Nem de longe gosto do jornalismo praticado por Paulo Henrique Amorim, âncora dos domingos da TV Record, até por que corriqueiramente ele só ouve um dos lados da notícia. Mas na semana passada dei o braço a torcer ao concordar com algumas coisas que ele falou em seu blog. Em meio a um período escandaloso para o futebol, com a maior série de denúncias de corrupção até então feitas, por uma entidade respeitável que é a Federação Inglesa, contra as maiores entidades e nomes de quem cuida do esporte no cenário mundial e nacional como FIFA, Ricardo Teixeira, Joseph Blatter e o imortal João Havelange, o mais respeitado e competente conglomerado da imprensa nacional (conhecido por sua principal emissora TV-Globo), acabou abafando um grave caso em todos os seus noticiários, programas esportivos e jornais impressos sejam no espaço dos canais aberto como os da chamada TV Paga.
Para quem não conhece os nomes acima, Ricardo Teixeira está para a CBF assim como José Sarney está para o Senado, Blatter e Havelange estão para a FIFA assim como Muammar Kadhafi está para a Líbia. Ambos governam seus órgãos há anos e com mãos de ferro, negociando de maneira nada ética contratos de campeonatos, eventos esportivos e o que nos remete a um futuro presente Copas do Mundo.
Após a última Copa do Mundo na África do Sul, os caciques do futebol mundial perceberam que é muito interessante para a entidade, seus bolsos e leques de contatos com empreiteiras, fazer eventos em países onde nada está pronto, visto que as próximas Copas serão feitas em terras tupiniquins em 2014, em 2018 na Rússia e 2022 no Qatar. Afinal construir se gasta mais e rende maiores propostas bilionárias de patrocinadores e empreiteiras do que apenas ajeitar os aeroportos, estádios e estabelecimentos de utilidade pública de um país onde já se tem tudo pronto, ou quase pronto, como é a Inglaterra, concorrente derrotada a sede da Copa de 2022.
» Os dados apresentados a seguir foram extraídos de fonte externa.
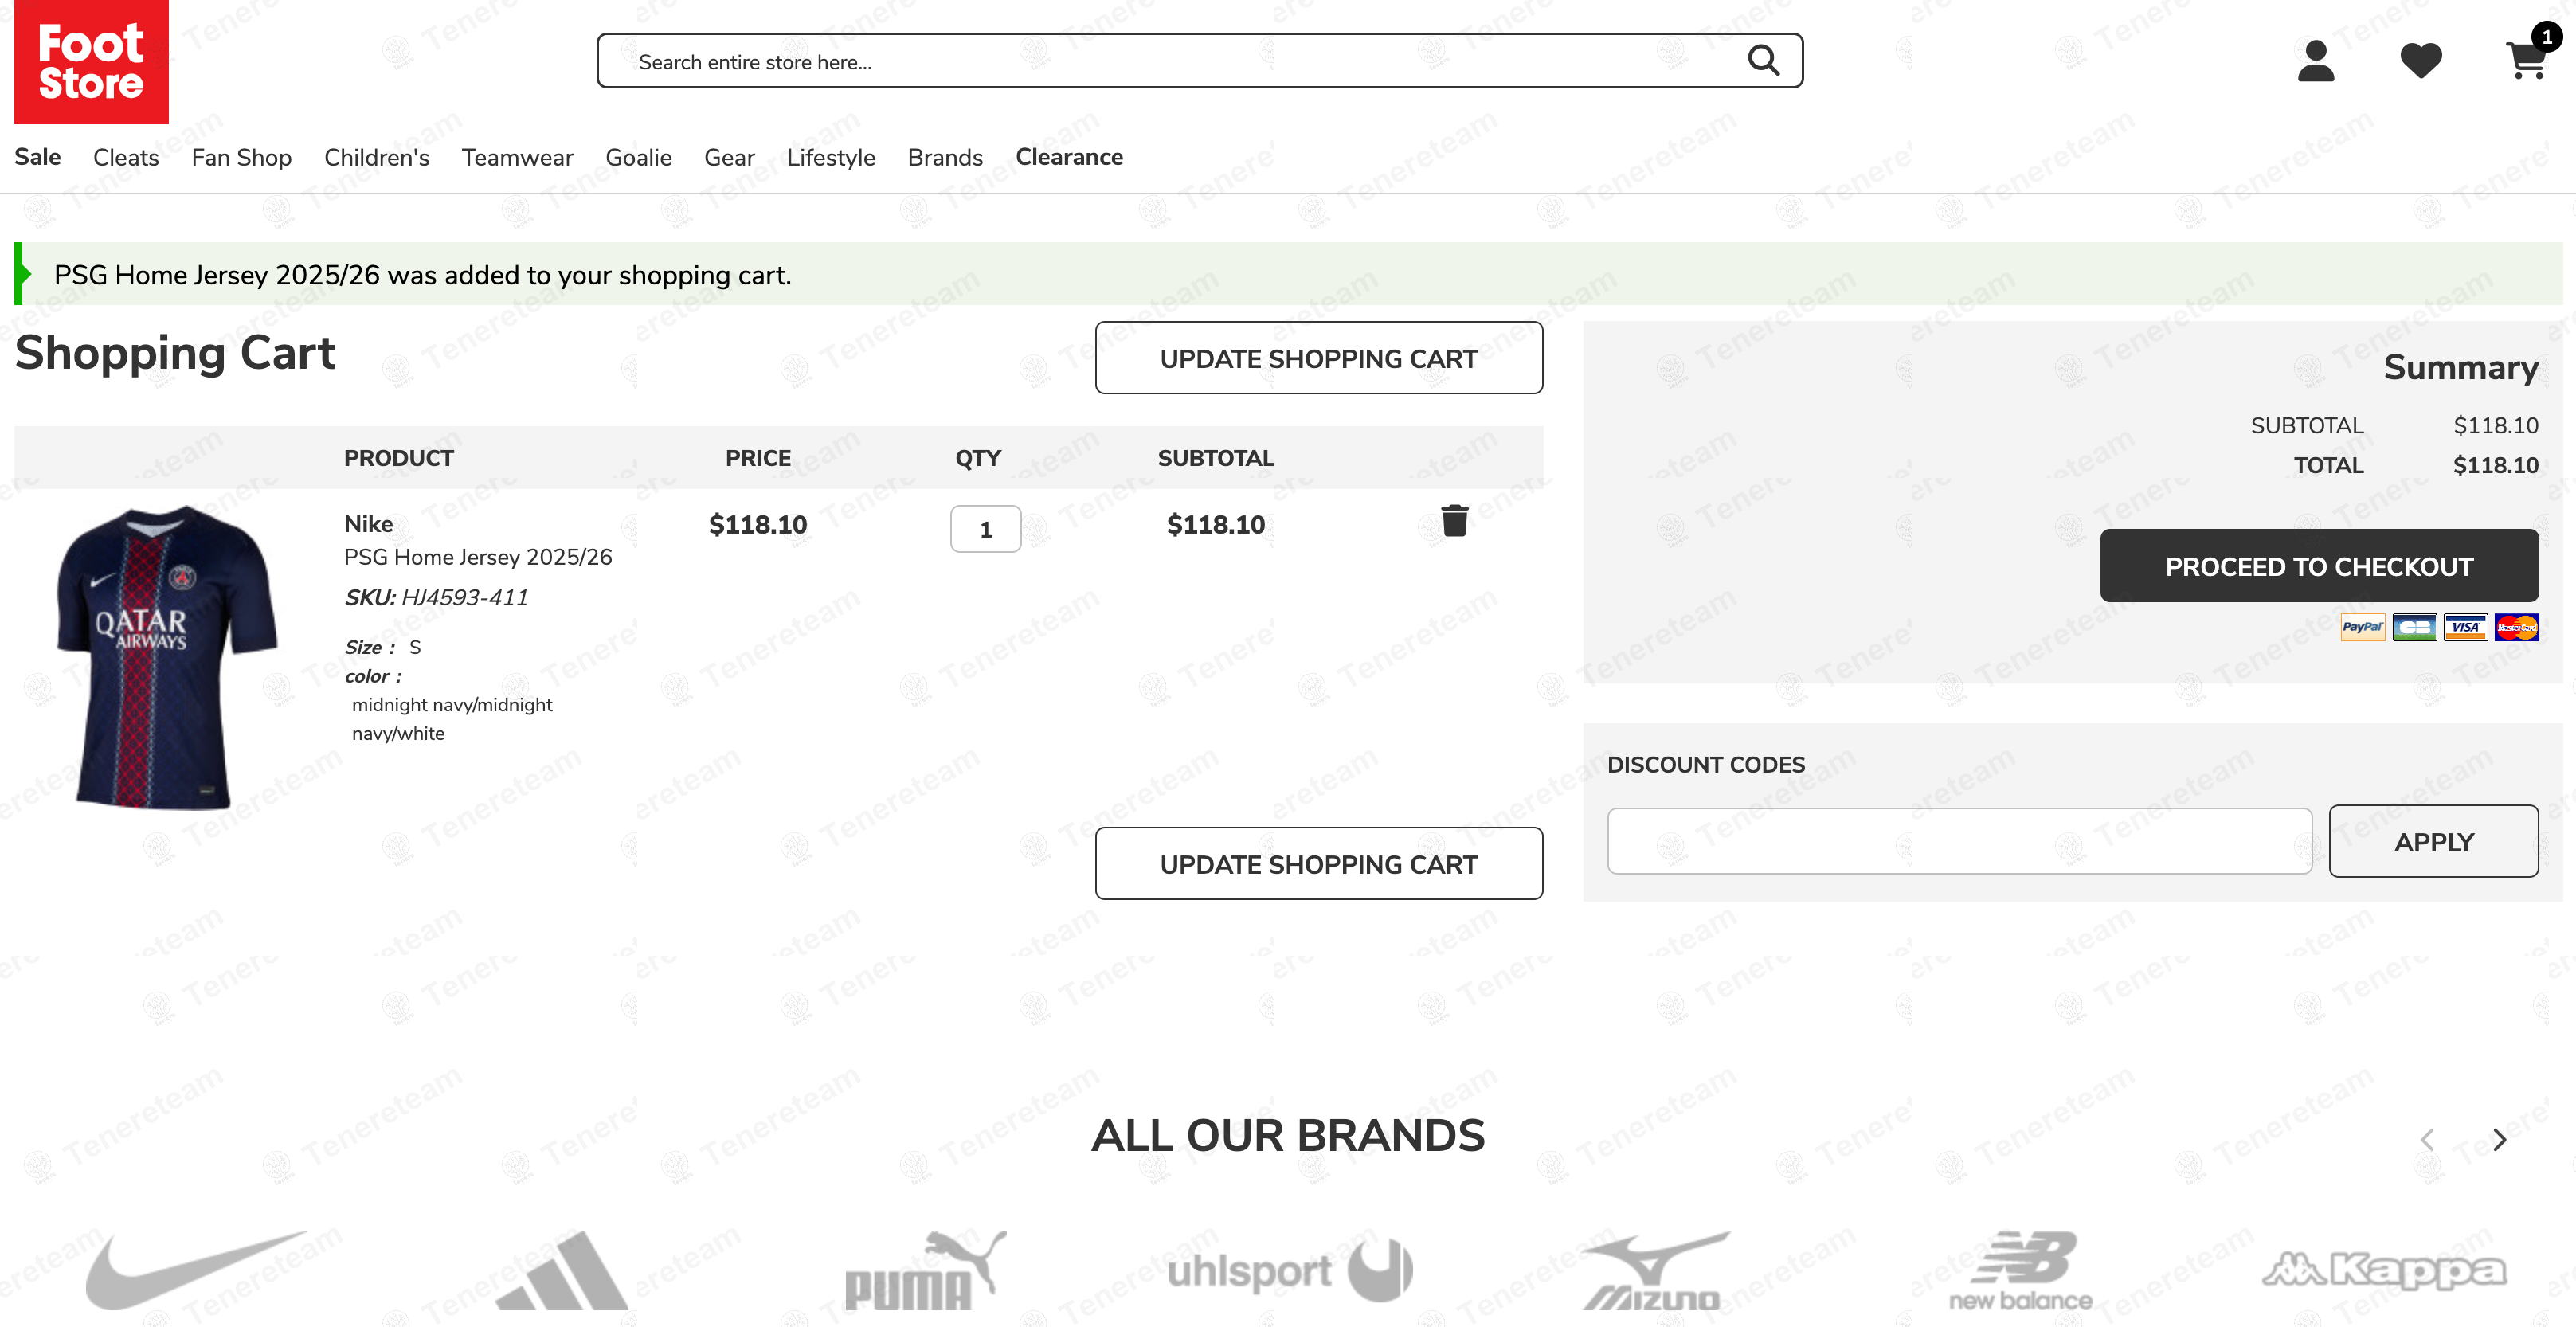Delete PSG jersey with trash icon

[1454, 521]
Assim como os interesses pessoais são colocados a frente na hora de escolher as sedes de mundiais, em nossas terras, os direitos de transmissão de campeonatos também são feitos da mesma forma, é só lembrarmos de uns meses atrás o que a cúpula dos três responsáveis pelos direitos do atual futebol nacional fizeram, Globo com medo de perder os direitos forçou a barra de Ricardo Teixeira, Ricardo Teixeira forçou a barra dos clubes que forçaram Fabio Koff do Clube dos 13, após negociar os direitos com uma nova emissora, recuar e concordar com os acordos firmados pelos clubes sem sua mediação.
Vem daí tal camaradagem da poderosa emissora abafando às intermináveis denuncias feitas aos nomes citados acima. E mais, bobos que não são Blatter e Teixeira, nesta segunda usaram de suas forças no conselho da FIFA (Dispositivo da entidade que julga as denuncias assim como as CPIs fazem em nosso território) e na imprensa mundial e nacional, e conseguiram o arquivamento de todas as denuncias, na linguagem do bom brasileiro: Terminou em Pizza!
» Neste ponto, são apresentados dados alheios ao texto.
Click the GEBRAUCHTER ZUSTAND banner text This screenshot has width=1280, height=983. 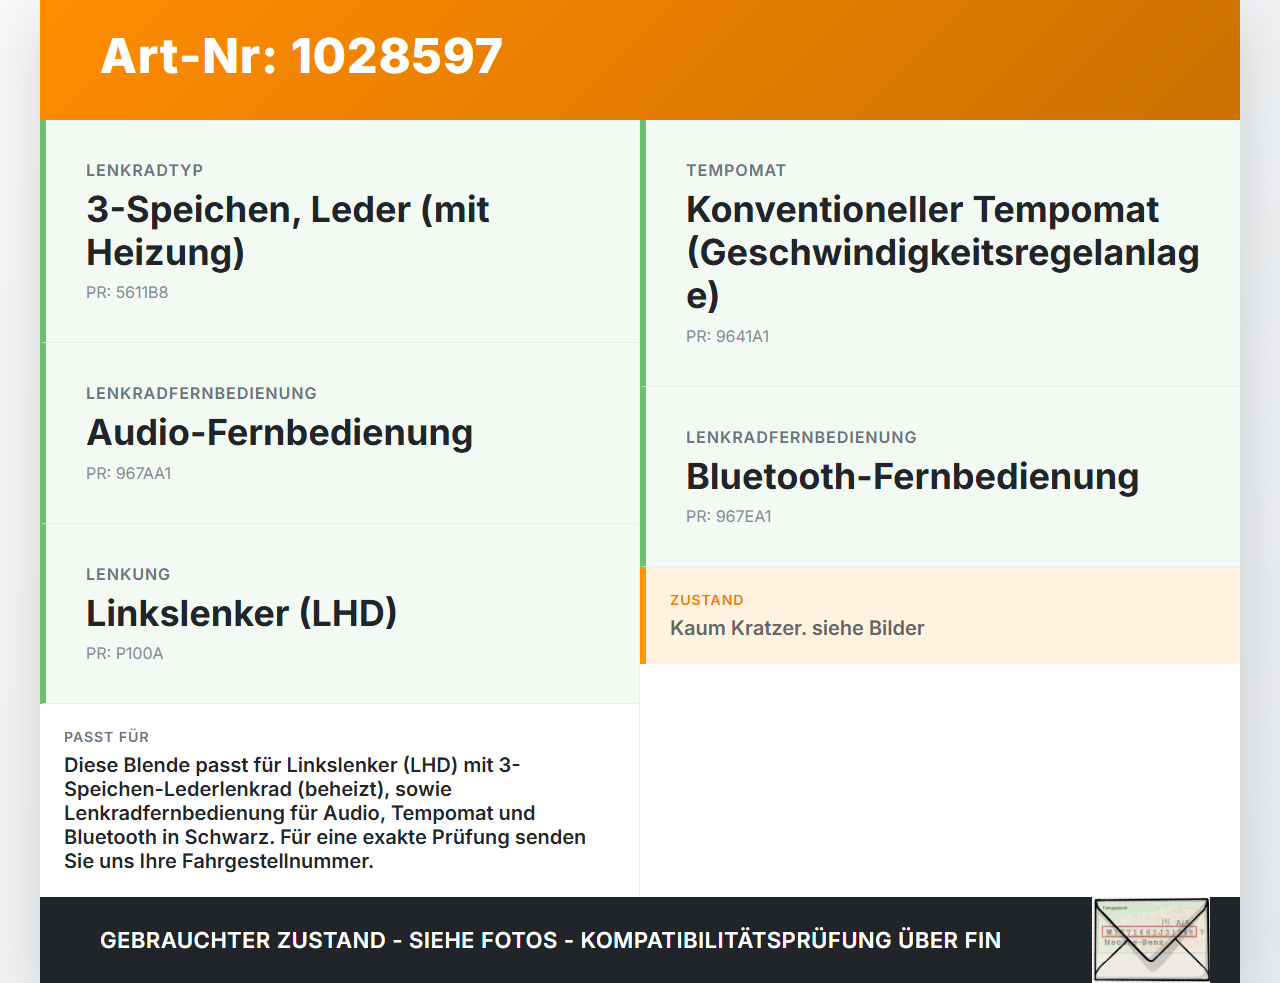[550, 940]
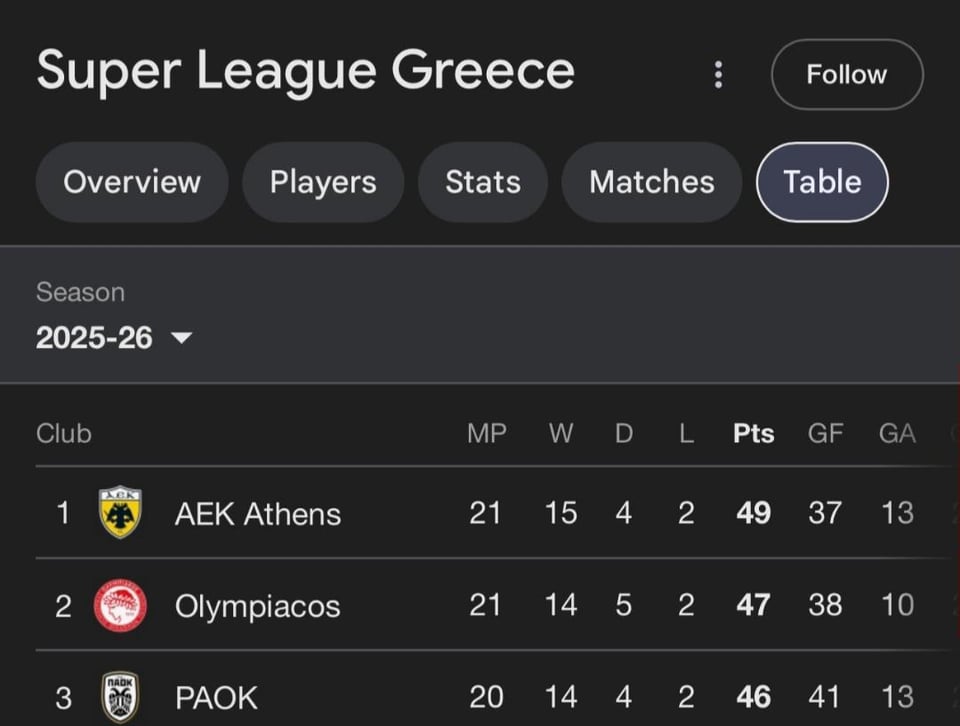Click the season dropdown arrow

(181, 338)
Por aqui, poucos ouviram falar sobre esse assunto, afinal duas das emissoras de maior audiência no país têm ligação uma com a outra. Ou seja, TV-Bandeirantes depende da TV Globo para transmitir os campeonatos de futebol. Já a grande rede, após conseguir renovar os direitos de transmissão longe do Clube dos 13, deve ter Ricardo Teixeira como parceiro, pelo menos até 2014, ano da Copa. Chata é a situação em que ficaram os grandes nomes do jornalismo esportivo da emissora, quais continuam respeitados e em nada diminui suas qualidades, como Tiago Leifert, Tadeu Schmidit, Milton Leite, Noriega e André Rizeck que tiveram de concordar e tapar os olhos a coisas que sempre combateram e denunciaram.
Portanto, resta a nós nos perguntarmos até quando e quanto vale a pena ser feita está Copa do Mundo no Brasil. Será que o governo de SP não está certo em insistir em estádios prontos, para diminuir os gastos. Afinal, um grande número de empreitaras não vão ganhar dinheiro construindo elefantes brancos no Amazonas ou Espírito Santo. Porque isenção total de impostos a FIFA e seus parceiros gringos empreendedores, sendo que enquanto isso, o brasileiro paga os impostos mais caros do mundo e ainda por cima terá que pagar 200, 300, 400 ou até mais reais nos ingressos das partidas da Copa do Mundo. Vale à pena parar e refletir, há tempos o futebol deixou de ser um esporte e virou um grande negócio. Olho neles, afinal alguém vai ter que pagar a conta dessa Copa do Mundo e sem dúvida alguma não será nenhum engravatado de Brasília.